For me being a part of that... I didn't think of it in those terms. That's a good question. It's something I'm glad you brought up, because I might get asked that again and I'll try to come up with a better answer. But yeah, there's a lot of pride that I have from being from Texas. I guess the best way that I would put it is, to me Austin was always this little progressive Mecca in the middle of the boot-scootin' south. It was a place that not only spawned Willie Nelson, but the Butthole Surfers, so it's a little bit country and a whole lot of punk. I feel like our film is that: It's a little bit country and a whole lot of punk. For me, that's Texas. I feel like we are as Texas a film as you can get.

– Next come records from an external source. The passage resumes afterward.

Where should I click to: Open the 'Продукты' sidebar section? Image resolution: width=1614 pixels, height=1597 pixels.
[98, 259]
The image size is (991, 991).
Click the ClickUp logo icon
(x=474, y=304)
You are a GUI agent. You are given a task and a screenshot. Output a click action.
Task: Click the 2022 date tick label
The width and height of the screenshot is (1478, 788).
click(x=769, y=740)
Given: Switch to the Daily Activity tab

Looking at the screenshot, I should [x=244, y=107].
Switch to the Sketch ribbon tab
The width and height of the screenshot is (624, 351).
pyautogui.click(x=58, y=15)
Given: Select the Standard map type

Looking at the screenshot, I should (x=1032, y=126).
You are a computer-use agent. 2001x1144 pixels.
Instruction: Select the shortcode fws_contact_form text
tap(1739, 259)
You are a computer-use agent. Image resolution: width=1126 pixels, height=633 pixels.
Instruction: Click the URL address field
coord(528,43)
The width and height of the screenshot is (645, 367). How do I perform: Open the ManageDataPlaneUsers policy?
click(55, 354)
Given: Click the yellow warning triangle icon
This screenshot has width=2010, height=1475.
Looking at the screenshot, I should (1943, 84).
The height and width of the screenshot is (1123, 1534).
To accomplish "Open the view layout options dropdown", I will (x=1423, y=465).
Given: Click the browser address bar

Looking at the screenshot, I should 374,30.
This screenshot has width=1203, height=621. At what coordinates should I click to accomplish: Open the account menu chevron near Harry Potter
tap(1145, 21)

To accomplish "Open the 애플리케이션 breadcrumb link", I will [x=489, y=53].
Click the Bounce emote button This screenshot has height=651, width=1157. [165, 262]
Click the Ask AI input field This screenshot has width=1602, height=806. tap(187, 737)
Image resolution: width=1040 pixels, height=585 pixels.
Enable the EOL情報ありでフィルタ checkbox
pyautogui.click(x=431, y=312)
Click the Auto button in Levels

Sidney, we get a taste of your band Starjuice in the closing credits with the song "Final Warning." When did y'all come up with the idea of showcasing the band here?

Flanigan: We were on set one night, I think we were in like that big field at night and you had suggested the idea to me and I was like uhh... yeah. (laughs)

Southern: I had seen Sidney cover "Where Eagles Dare" by Misfits, which was incredible. 

Flanigan: Yeah! 

Southern: And Sidney's about as punk rock as you get, and authentic and DIY. So I did ask. Now, I'm an idiot, and she doesn't listen to idiots so this is a good thing, but she asked for suggestions and what I gave were like Laura Branigan's "Gloria," like horrible sh*t. She did her own thing, 100%. I was blown away. The song's so nice we used it twice; at the very end we play it and then we again in the credits. 

Flanigan: It was a fun process getting to write. A lot of time I'm writing stuff about my own personal life, so it was fun to play with a theme and write about something entirely part of a project. 

Did that free you up musically? How did you find your way through it compared to what you've written previously? 

Flanigan: I was just playing around with lyrics for a while. And there's a lot of experimenting; we went through a lineup change as a band as well. We had a new guitarist who showed up like weeks before we went into the studio for this, and he honestly brought the song to life. It was very lyric-focused…

(Siri chimes in: OK, I found this on the web for "It was very lyric-focused. Check it out.")

Flanigan: Was that Siri? (laughs)

I guess we got Siri interested. 

(Siri: I didn't get that.)

Southern: Sorry about that. (laughs) It's funny because Sidney was literally helping me fix the other sh*t on my laptop. Somehow I forgot about Siri. 

She just wanted to chime in as well.